It returns None if no element was found:

In [38]: response.xpath('//div[@id="not-exists"]/text()').get() is None
Out[38]: True

设置找不到是的返回默认值

In [40]: response.xpath('//div[@id="not-exists"]/text()').get(default='not-found')
Out[40]: 'not-found'

Instead of using e.g. '@src' XPath it is possible to query for attributes using .attrib property of a Selector:

除了用xpath的[@属性名]，还可以用标签.attrib[属性名]

In [41]: [img.attrib['src'] for img in response.css('img')]
Out[41]:
['image1_thumb.jpg',
'image2_thumb.jpg',
'image3_thumb.jpg',
'image4_thumb.jpg',
'image5_thumb.jpg']

注意区别：以下只返回一个

In [42]: response.css("img").attrib['src']
Out[42]: 'image1_thumb.jpg'

This is most useful when only a single result is expected, e.g. when selecting by id, or selecting unique elements on a web page:

>>> response.css('base').attrib['href']
'http://example.com/'

通过属性获取：

In [43]: response.xpath("//base/@href").get()
Out[43]: 'http://example.com/'

In [44]: response.css("base::attr(href)").get()
Out[44]: 'http://example.com/'

In [48]: response.css("base").attrib["href"]
Out[48]: 'http://example.com/'

选择符合条件的属性的相关内容：

xpath:

In [50]: response.xpath("//a[contains(@href,'image')]/@href").getall()
Out[50]: ['image1.html', 'image2.html', 'image3.html', 'image4.html', 'image5.html']

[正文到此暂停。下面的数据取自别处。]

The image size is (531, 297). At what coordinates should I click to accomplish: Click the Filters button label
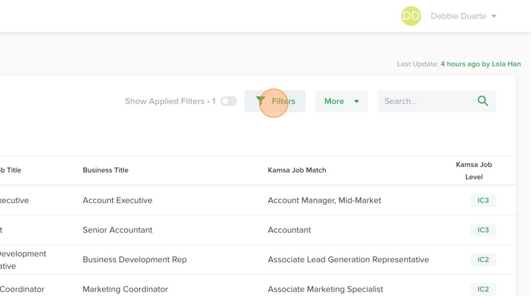(284, 101)
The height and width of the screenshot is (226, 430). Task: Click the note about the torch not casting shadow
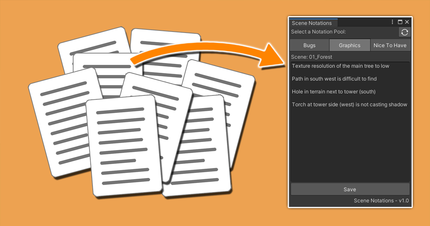pos(349,104)
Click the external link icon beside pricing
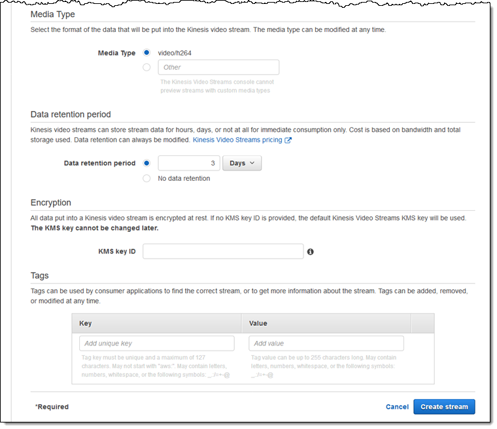The image size is (497, 429). [x=288, y=140]
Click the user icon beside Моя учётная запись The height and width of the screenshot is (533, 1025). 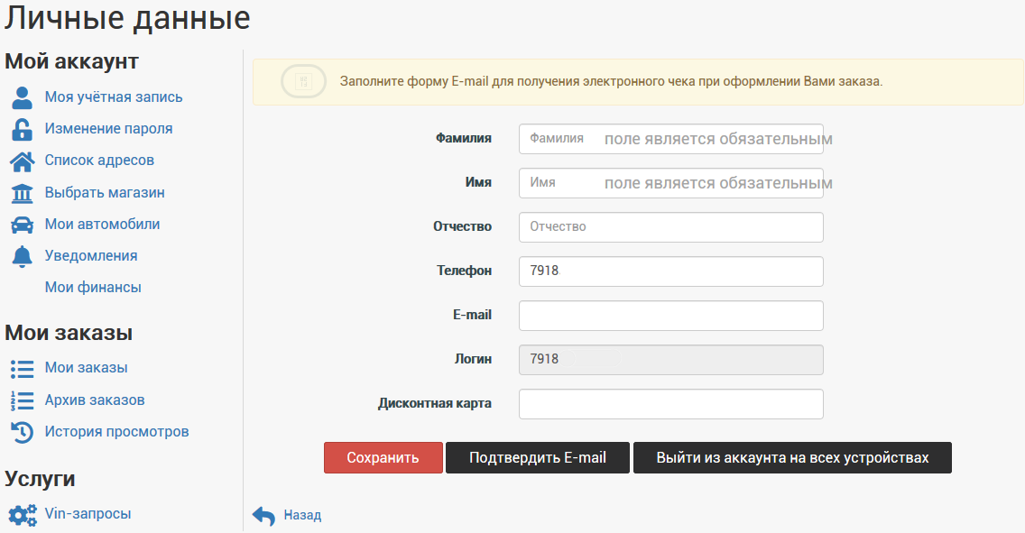(22, 97)
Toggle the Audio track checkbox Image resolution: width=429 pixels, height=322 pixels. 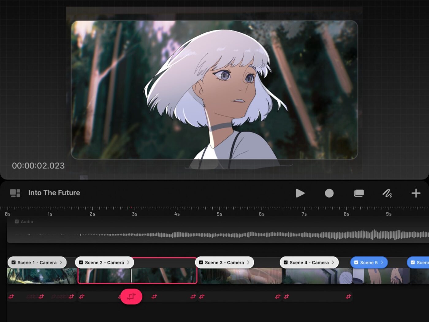tap(16, 221)
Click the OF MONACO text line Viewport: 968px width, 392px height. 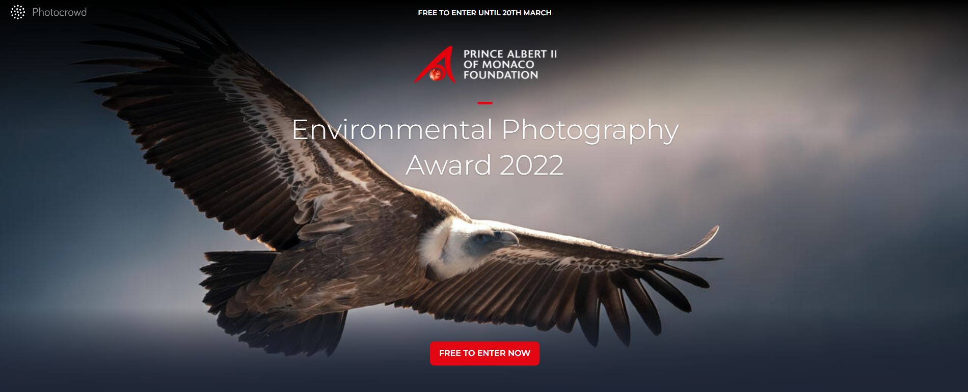point(499,65)
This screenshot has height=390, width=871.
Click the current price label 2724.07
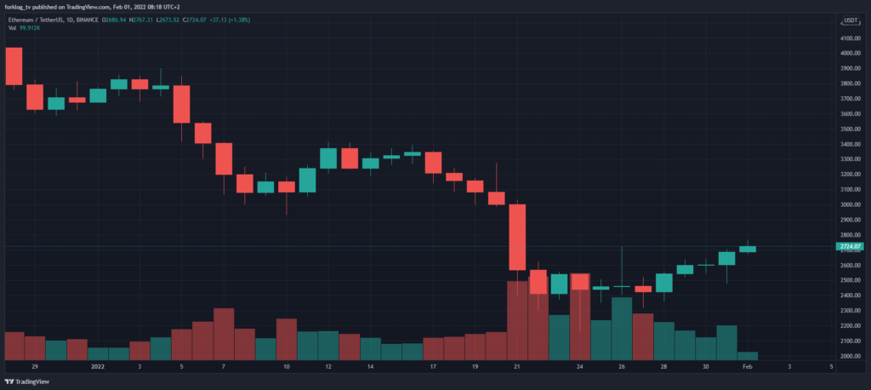tap(848, 247)
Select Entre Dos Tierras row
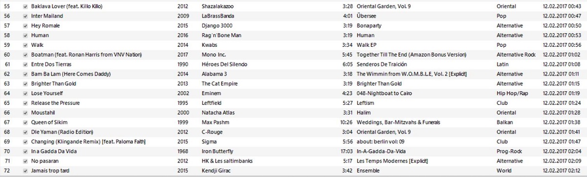 pyautogui.click(x=294, y=64)
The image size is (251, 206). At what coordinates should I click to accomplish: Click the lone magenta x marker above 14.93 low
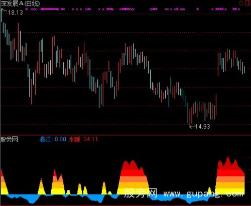pyautogui.click(x=198, y=9)
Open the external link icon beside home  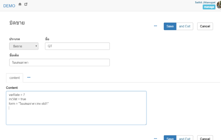[26, 4]
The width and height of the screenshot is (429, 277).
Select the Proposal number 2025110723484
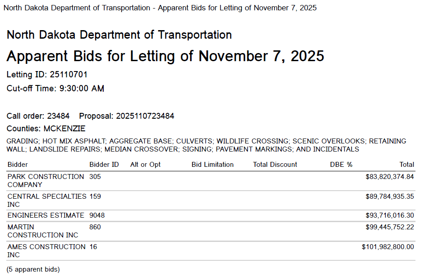[x=145, y=116]
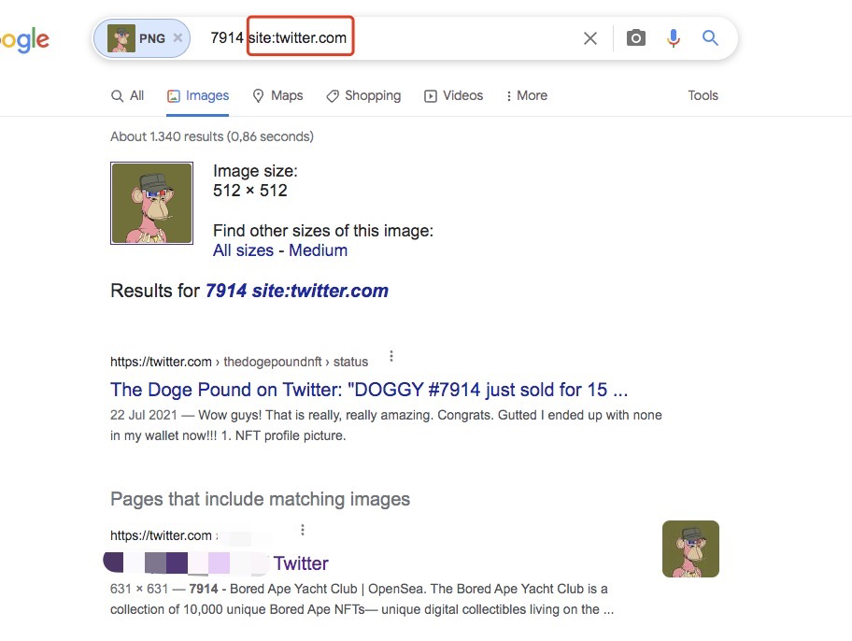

In [52]: response.xpath("//a[contains(@href,'image')]/img/@src").getall()
Out[52]:
['image1_thumb.jpg',
'image2_thumb.jpg',
'image3_thumb.jpg',
'image4_thumb.jpg',
'image5_thumb.jpg']

css:

In [54]: response.css("a[href*=image]::attr(href)").getall()
Out[54]: ['image1.html', 'image2.html', 'image3.html', 'image4.html', 'image5.html']

In [55]: response.css("a[href*=image] img::attr(src)").getall()
Out[55]:
['image1_thumb.jpg',
'image2_thumb.jpg',
'image3_thumb.jpg',
'image4_thumb.jpg',
'image5_thumb.jpg']

CSS Selectors扩展：

to select text nodes, use ::text，如：title::text
to select attribute values, use ::attr(name) where name is the name of the attribute that you want the value of

*::text selects all descendant text nodes of the current selector context #选择当前selector所有后代节点文本

In [62]: response.css("#images *::text").getall()
Out[62]:
['\n   ',
'Name: My image 1 ',
'\n   ',
'Name: My image 2 ',
'\n   ',
'Name: My image 3 ',
'\n   ',
'Name: My image 4 ',
'\n   ',
'Name: My image 5 ',
'\n ']

迭代举例：

>>> links = response.xpath('//a[contains(@href, "image")]')
>>> links.getall()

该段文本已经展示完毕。